Wild Turkey’s growing pains
At first look, the first quarter National Income Accounts, which were released on September 10, would make even a perennial pessimist like me satisfied.
The economy grew 4.4 percent annually, exceeding expectations of 3.6 percent. The positive surprise could not have come at a better time. If you are worried, like me, that Prime Minister Recep Tayyip Erdoğan is not allowing the “independent” Central Bank to hike rates, the figure could help Governor Erdem Başçı or economy tsar Ali Babacan convince him.
Given rising concerns on emerging markets’ growth prospects, the data may also improve investors’ perception of the country for a while.
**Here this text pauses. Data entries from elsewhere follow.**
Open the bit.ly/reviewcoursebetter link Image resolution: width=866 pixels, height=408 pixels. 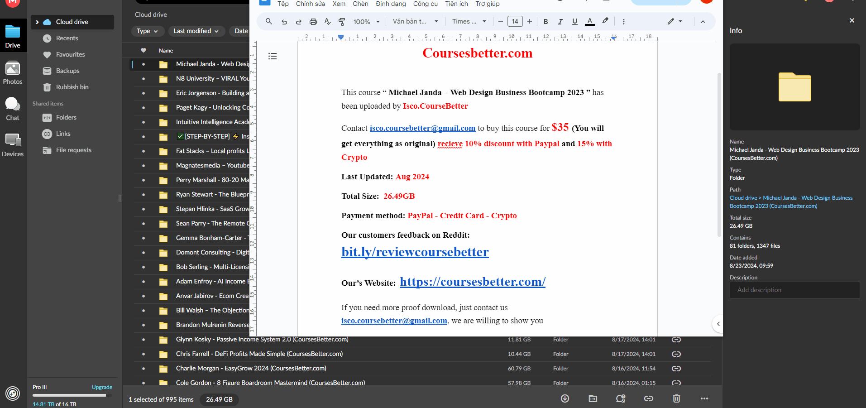[415, 252]
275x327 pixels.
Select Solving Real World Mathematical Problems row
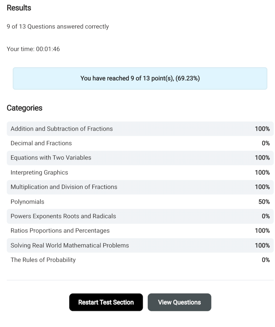(x=70, y=245)
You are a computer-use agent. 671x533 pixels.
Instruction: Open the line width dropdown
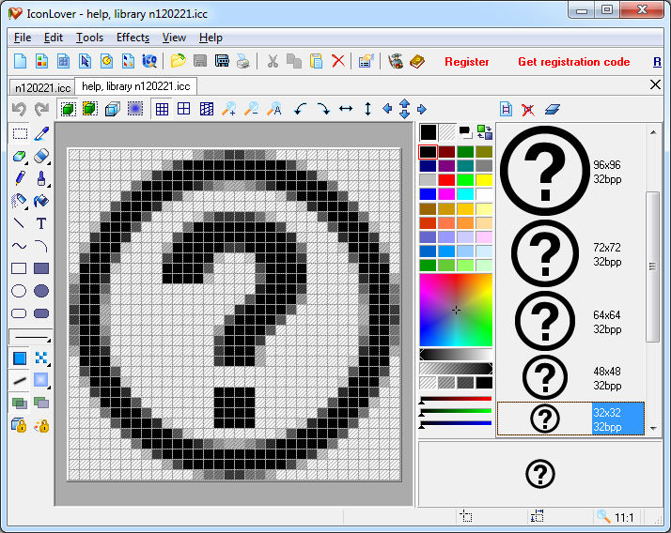(x=30, y=337)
As Fed tapering worries receded after the latest U.S. nonfarm payrolls, Turkish assets have already been outperforming peers. The growth statistics could enforce this trend.
However, the details are painting a bleak picture. For one thing, consumption was the driving force behind growth, contributing 3.4 percentage points. Such reliance on consumption is reinforcing Turkey’s external vulnerabilities. At $5.8 billion, the July current account deficit released on September 12 turned out to be higher than expectations of $5.3 billion.
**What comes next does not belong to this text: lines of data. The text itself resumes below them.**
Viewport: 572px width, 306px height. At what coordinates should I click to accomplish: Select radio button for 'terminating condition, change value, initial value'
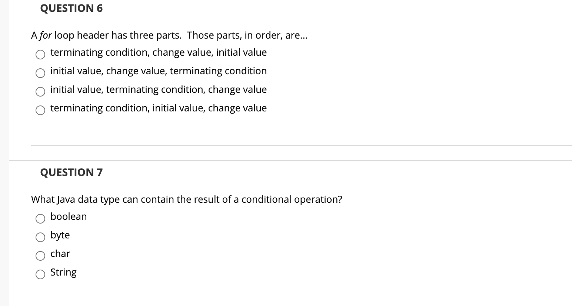click(40, 54)
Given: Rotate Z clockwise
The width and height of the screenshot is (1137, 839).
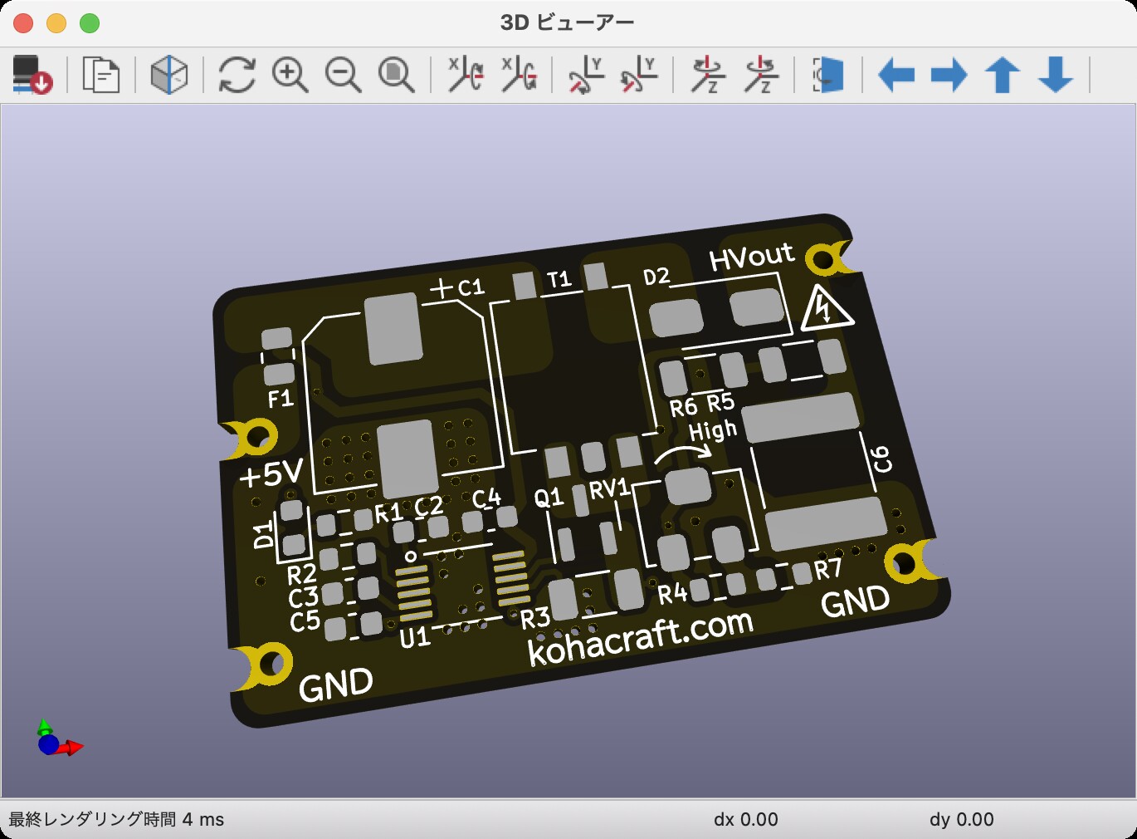Looking at the screenshot, I should [x=709, y=75].
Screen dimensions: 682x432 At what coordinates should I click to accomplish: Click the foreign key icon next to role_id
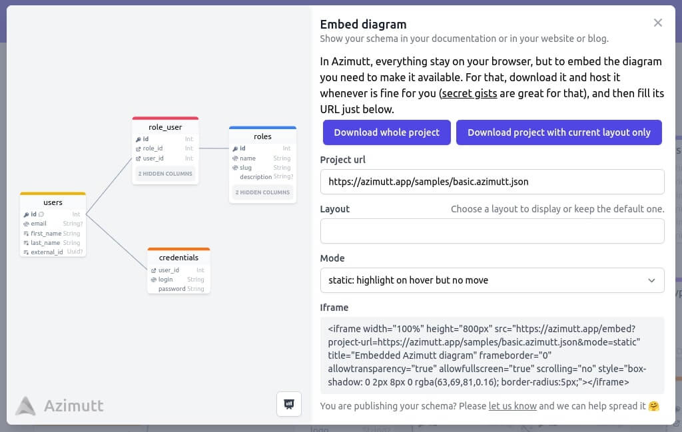pyautogui.click(x=139, y=148)
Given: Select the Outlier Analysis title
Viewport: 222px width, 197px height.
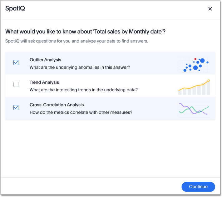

Growth also benefited from public spending and investment, which contributed 2.2 percentage points, and hopefully has dispelled the view that the government is running a tight fiscal ship. The robust headline budget numbers and the rise in tax revenues are hiding the increase in non-interest expenditures. The August cash budget, which was released on September 6, is hinting that this trend will continue into the local elections.
But I doubt growth will be sustainable. For one thing, stock build-up contributed 2.3 percentage points. While it is difficult to pinpoint if this was because of depleted raw materials/intermediate goods, a response to increased orders or misestimation of demand, this item is likely to contribute negatively for the remainder of the year as firms reduce their stocks.
Moreover, the domestic and global environment was very conducive to growth until the end of May, with Turkish interest rates hitting all-time lows. Since then, rates have risen, consumer and business sentiments have taken a hit, and Turkish assets have tumbled. July industrial production, released on September 9, was stronger than expected, but that series is notoriously volatile.
First quarter data are also raising alarm bells because of investment and net foreign demand, which chipped off 0.5 and 3 percentage points respectively from growth. As economist Murat Üçer notes, “investment remains unusually weak for this stage of the recovery, and net foreign demand is turning rapidly negative even though economy/investment is not particularly strong.”
And I haven’t even mentioned the potential impact of oil prices, domestic/regional political concerns, or global economic developments. I would be more than happy if growth turned out to be 3.5 percent for the whole year. That would at least mean the economy has not crashed.